▶ SELECTED EXTRACT
************

Can an organ donor place restrictions on who receives his organs?

Didn’t want to hijack the prison healthcare thread that just opened, but this jumped out at me:

I’m an organ donor, but I don’t want my organs to go to a prison inmate. Thinking about it, I’d like to leave some guidelines as to how I’d want my life-preserving organs to be used - preferably to a parent of young children. I’d much rather a 35 year old with 2 toddlers get them than someone without kids, or even someone with teenagers. I damn sure don’t want a prison inmate to get them - frankly I’d rather be buried with my organs rather than a prisoner get them.

Can I make such restrictions/requests ahead of time in a legally binding fashion? Is it state-to-state? In the absense of such instructions, could my next of kin make such restrictions after the harvest?

Possibly, it’s a matter of some contention.

A organ given is a gift. TBS, why would you want to attach any stings to a gift of life. That prisoner may be that poor feller/gal that was wrongfully accused:dubious:.
and that isn’t the only issue.
I am a Christian. Love the sinner, hate the sin. for who among us is free of sin?

And, by giving a gift like that could turn a hardened person into a very humble and thankful person:cool:.

I just don’t wany my organs going to Blacks.

I’ve been googling, but this is tough to find info on.

************

[Stored data entries]
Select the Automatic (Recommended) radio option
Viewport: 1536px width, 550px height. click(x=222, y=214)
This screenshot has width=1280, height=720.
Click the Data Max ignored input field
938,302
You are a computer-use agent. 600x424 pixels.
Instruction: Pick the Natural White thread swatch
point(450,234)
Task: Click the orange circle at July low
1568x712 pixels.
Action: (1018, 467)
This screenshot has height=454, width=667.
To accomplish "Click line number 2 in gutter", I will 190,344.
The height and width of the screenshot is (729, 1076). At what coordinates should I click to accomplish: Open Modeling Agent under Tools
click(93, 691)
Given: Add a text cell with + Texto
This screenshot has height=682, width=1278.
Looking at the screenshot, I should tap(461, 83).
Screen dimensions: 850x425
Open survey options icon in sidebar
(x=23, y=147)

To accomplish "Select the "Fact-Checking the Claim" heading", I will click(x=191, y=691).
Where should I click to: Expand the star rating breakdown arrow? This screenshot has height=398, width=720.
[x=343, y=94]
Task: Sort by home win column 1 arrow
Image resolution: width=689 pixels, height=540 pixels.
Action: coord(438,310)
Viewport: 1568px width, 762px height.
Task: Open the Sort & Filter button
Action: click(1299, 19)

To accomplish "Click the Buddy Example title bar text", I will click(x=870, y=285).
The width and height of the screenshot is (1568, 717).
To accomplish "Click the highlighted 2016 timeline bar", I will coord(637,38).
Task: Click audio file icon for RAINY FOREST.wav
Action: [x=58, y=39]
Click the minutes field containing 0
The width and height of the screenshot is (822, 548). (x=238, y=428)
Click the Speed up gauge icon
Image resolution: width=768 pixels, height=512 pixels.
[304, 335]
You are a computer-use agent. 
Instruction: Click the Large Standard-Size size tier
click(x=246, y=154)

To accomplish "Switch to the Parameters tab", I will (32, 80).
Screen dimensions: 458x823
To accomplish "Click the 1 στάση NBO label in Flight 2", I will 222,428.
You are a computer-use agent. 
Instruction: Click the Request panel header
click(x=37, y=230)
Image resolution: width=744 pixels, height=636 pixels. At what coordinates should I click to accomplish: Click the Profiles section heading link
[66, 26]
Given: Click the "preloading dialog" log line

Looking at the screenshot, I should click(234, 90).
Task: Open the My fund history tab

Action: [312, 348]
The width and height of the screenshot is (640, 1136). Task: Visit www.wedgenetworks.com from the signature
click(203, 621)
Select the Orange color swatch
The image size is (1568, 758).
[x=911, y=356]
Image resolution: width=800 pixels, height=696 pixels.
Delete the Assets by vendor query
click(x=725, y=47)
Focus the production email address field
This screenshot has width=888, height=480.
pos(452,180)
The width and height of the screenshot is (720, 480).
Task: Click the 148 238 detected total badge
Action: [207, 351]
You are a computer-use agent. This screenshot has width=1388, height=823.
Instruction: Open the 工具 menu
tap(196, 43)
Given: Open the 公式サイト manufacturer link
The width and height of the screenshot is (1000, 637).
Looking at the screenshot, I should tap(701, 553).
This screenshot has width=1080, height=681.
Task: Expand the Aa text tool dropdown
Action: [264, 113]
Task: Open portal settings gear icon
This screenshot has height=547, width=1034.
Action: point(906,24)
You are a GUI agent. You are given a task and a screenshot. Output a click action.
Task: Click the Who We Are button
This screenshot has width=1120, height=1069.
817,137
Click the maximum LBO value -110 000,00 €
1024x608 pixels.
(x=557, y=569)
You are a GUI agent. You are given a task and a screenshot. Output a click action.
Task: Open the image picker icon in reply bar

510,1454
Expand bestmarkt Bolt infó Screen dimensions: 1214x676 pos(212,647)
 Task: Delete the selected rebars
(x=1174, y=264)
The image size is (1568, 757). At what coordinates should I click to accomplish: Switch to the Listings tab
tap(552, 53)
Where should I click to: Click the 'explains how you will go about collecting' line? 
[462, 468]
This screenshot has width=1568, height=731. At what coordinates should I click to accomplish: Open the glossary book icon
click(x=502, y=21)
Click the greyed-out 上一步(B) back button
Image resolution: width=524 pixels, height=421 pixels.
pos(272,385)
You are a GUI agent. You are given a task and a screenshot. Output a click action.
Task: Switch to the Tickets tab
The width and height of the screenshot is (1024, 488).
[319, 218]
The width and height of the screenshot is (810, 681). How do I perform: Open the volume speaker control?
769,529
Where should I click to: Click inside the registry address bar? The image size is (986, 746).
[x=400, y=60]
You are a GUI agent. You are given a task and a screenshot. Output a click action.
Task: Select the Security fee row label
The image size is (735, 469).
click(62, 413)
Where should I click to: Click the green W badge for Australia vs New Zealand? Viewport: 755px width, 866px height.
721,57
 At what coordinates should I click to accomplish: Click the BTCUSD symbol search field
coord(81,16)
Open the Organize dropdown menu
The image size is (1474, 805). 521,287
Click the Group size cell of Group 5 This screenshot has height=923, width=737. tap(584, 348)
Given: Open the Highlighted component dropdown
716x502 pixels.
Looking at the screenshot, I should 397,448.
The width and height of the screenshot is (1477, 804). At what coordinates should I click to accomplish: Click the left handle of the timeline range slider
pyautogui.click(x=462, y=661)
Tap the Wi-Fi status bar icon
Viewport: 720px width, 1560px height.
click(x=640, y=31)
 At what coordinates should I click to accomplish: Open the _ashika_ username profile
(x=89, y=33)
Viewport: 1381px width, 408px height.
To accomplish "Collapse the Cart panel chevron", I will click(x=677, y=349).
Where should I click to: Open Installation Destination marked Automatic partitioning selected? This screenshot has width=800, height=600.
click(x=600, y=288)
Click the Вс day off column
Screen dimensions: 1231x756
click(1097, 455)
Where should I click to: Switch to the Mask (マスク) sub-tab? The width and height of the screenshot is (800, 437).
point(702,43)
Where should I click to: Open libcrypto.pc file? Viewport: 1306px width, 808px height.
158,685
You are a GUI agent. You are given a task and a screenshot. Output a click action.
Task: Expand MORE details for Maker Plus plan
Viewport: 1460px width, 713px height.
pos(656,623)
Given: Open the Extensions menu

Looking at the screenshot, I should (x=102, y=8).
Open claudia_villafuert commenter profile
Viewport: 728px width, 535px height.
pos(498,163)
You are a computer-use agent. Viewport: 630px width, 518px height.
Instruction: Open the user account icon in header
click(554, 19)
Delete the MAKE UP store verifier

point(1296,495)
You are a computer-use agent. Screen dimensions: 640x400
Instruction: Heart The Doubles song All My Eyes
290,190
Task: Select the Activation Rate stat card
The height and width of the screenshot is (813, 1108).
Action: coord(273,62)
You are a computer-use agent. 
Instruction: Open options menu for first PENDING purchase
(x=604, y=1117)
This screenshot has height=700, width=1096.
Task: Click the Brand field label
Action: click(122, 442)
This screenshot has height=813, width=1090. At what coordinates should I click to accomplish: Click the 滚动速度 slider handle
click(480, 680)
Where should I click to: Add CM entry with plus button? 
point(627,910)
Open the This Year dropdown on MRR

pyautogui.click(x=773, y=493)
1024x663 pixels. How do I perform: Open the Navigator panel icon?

************

▶ WORK ORDER 1
Return the passage of the forum thread on organ donor restrictions from "Can I make such" up to and including "going to Blacks.".
▶ WORK ORDER 2
Supply the next part of the forum thread on organ donor restrictions, picking up from the point at which it stops.

▶ ANSWER BOX 1
Can I make such restrictions/requests ahead of time in a legally binding fashion? Is it state-to-state? In the absense of such instructions, could my next of kin make such restrictions after the harvest?

Possibly, it’s a matter of some contention.

A organ given is a gift. TBS, why would you want to attach any stings to a gift of life. That prisoner may be that poor feller/gal that was wrongfully accused:dubious:.
and that isn’t the only issue.
I am a Christian. Love the sinner, hate the sin. for who among us is free of sin?

And, by giving a gift like that could turn a hardened person into a very humble and thankful person:cool:.

I just don’t wany my organs going to Blacks.

▶ ANSWER BOX 2
My guess is that if there’s not a law about it (and I can’t find one), you can specify (in a cadaveric donation) any restriction you like, if you create a living will. If something’s not illegal, by default it’s legal.

But a boilerplate ‘living will’ would never have recipient restrictions. And I doubt the recipient restriction would be enforceable.

I know (from Mary Roach’s book Stiff) that if you will your body to science (admittedly a different thing), you have no say what science does with it. If I recall correctly, that’s true of every program you can will your body to (for scientific research, not for harvesting organs for recipients).

But you might help turn them white!

Anyone here remember when Archie Bunker got a blood transfusion from a black person? The Black nurse assured him he would be alright…but he might start getting strong cravings for watermelon!

And I’m not even white! But if my organs will do the trick, I may have to reconsider.

All mean old ladies are white where it counts. In their cold, hateful gall bladders.

muldoonthief, you might want to invite Qadgop to this thread. He might have real info.

Also ask him if you can set something up where you refuse a prisoner’s donated organ, if you ever need one.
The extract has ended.